• **GIVEN TASK**
Recast the data below as a JSON list of strings, one string per line, and leave out any blank lines.

[Stored records]

▼

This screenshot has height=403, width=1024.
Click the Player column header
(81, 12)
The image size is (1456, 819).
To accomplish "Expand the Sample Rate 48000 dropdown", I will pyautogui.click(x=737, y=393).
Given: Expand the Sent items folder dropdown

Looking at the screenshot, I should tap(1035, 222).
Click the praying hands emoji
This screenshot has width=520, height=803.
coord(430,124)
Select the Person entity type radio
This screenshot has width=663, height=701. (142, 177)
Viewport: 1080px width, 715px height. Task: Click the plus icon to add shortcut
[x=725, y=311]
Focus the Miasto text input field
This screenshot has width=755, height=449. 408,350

▲

• **EXERCISE RESPONSE**
[
  "This screenshot has height=403, width=1024.",
  "Click the Player column header",
  "(81, 12)",
  "The image size is (1456, 819).",
  "To accomplish \"Expand the Sample Rate 48000 dropdown\", I will pyautogui.click(x=737, y=393).",
  "Given: Expand the Sent items folder dropdown",
  "Looking at the screenshot, I should tap(1035, 222).",
  "Click the praying hands emoji",
  "This screenshot has width=520, height=803.",
  "coord(430,124)",
  "Select the Person entity type radio",
  "This screenshot has width=663, height=701. (142, 177)",
  "Viewport: 1080px width, 715px height. Task: Click the plus icon to add shortcut",
  "[x=725, y=311]",
  "Focus the Miasto text input field",
  "This screenshot has width=755, height=449. 408,350"
]